A contrario, des participants ont évoqué la difficulté, pour certains bénévoles ou travailleurs, de ne pas poser de jugement moral sur les choix des bénéficiaires : « Il ose venir alors qu’il roule en Peugeot ? », « Quand on n’a rien, on accepte ce qu’on vous donne, un point c’est tout ! ».

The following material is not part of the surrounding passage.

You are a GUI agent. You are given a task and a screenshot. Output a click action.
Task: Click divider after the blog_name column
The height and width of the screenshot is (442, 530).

Des compétences pour l’émancipation
Ces jugements moraux contribuent à la stigmatisation des personnes bénéficiant des services d’aide alimentaire. Or,
La stigmatisation empêche d’agir et de se sentir légitime pour accéder à une alimentation de qualité. Ce sentiment d’illégitimité est souvent renforcé par des discours, parfois de bénévoles d’associations de solidarité estimant « qu’ils devraient déjà être content d’avoir ça ». Sortir de cette place assignée fait face à de nombreux obstacles et les expérimentations menées dans différents lieux ont pour objectif de faire accéder à une meilleure alimentation des personnes en situation de précarité. Mais quelques questions se posent. Ces expériences restent-elles des expériences ou permettent-elles de véritables évolutions et changements sociaux, notamment en termes d’accès à une alimentation de qualité des personnes ? Permettent-elles l’augmentation de leurs compétences sur ces questions, donc de gagner en autonomie et souveraineté ? Permettent-elles de les rendre durablement actrices de la transition ? (Poujol, 2020)[3]

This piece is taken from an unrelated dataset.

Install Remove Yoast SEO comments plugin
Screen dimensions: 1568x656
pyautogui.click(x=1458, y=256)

Ces questions sont à l’origine du projet CETAL, lancé par nos partenaires français du Léris. Suivant Virginie Poujol, directrice de ce centre de recherches et à l’initiative du projet CETAL, nous faisons le pari que l’aide alimentaire peut être vectrice d’émancipation si elle favorise le développement de certaines compétences. Le projet européen vise donc en premier lieu à développer les compétences émancipatrices des bénéficiaires. Ces compétences sociales et organisationnelles, celles relatives à la pensée critique et créative (identifier des enjeux collectifs, analyser des situations insatisfaisantes ou aliénantes, appréhender des contradictions, imaginer des possibles,…) ainsi que les compétences techniques qui seraient pertinentes dans le cadre d’un projet spécifique, comme lancer un potager collectif, planifier la réorganisation d’un service,… contribuent, chacune à sa façon, à une plus grande autonomie dans la vie. Le projet vise également à développer les compétences des travailleurs et des bénévoles (pour un accompagnement émancipateur des bénéficiaires des services d’aide alimentaire), travail qui sera l’objet d’un guide en cours de rédaction.

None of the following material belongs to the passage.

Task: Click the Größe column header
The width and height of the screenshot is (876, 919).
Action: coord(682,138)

Car les approches « par compétences » (que l’on parle de l’enseignement, des formations ou du monde du travail) ne sont pas forcément émancipatrices. Comme je l’écris dans l’étude sur les notions d’empowerment et de compétences :
[Certaines approches des compétences] consistent à concevoir les capacités des personnes de manière abstraite et théorique, en dehors des contextes dans lesquels elles sont mobilisées et mobilisables. [Dans l’enseignement] les référentiels de compétences vagues ou, à l’inverse, les référentiels qui contiennent plusieurs centaines de compétences décontextualisées (et se recoupant souvent, sans que les modalités de ce recouvrement, celles de l’acquisition de ces compétences ou celles de l’évaluation du niveau de maîtrise ne soient claires) en sont un exemple, dénoncé notamment par Stroobants (1998, 2007b). […]
[A l’inverse, il est des approches qui] appréhendent les compétences (avant tout) au travers de mises en situations et/ou visent la valorisation des compétences acquises en dehors des contextes formels d’apprentissage (école, formation). Plutôt que de vérifier l’existence ou l’absence de certaines compétences données a priori, il s’agit plutôt, dans ces approches, d’un processus inductif partant, avec optimisme, de ce qui est « déjà là ». Ce processus part du postulat que les personnes disposent toutes de compétences, mais que la reconnaissance de ces compétences, d’une part, peut être empêchée ou favorisée par le contexte et, d’autre part, qu’elle ne peut se faire que de manière située, c’est-à-dire toujours en référence à la situation dans laquelle la compétence s’exerce […]. Une telle conception est donc à l’opposé des « référentiels de compétences » décontextualisés qui sont mobilisés dans l’enseignement.
Ainsi, certaines compétences s’expriment plus facilement dans d’autres contextes que les contextes formels d’apprentissages, où elles ont tendance à être invisibles[4]. On constate aussi, dans ces approches, une attention portée aux attitudes qui participent à créer des contextes propices à l’épanouissement des compétences (confiance, bienveillance) (Darquenne, 2019; Fourez et al., 2006).
Les approches émancipatrices des compétences et du pouvoir d’agir s’appuient pour partie sur des valeurs similaires : elles visent tant à augmenter les capacités des individus qu’à encourager (en partie du moins) l’auto-détermination (bottom-up). Dans les deux cas, on ne part plus d’un idéal spécifique d’individu compétent et autonome (conception que l’on pourrait qualifier d’autoritaire, car elle repose sur l’idée d’un individu qui est plus ou moins compétent selon les référentiels et les modes d’évaluations, et qui est autonome au sens néolibéral du terme c’est-à-dire qu’il est le seul responsable des vicissitudes de sa vie).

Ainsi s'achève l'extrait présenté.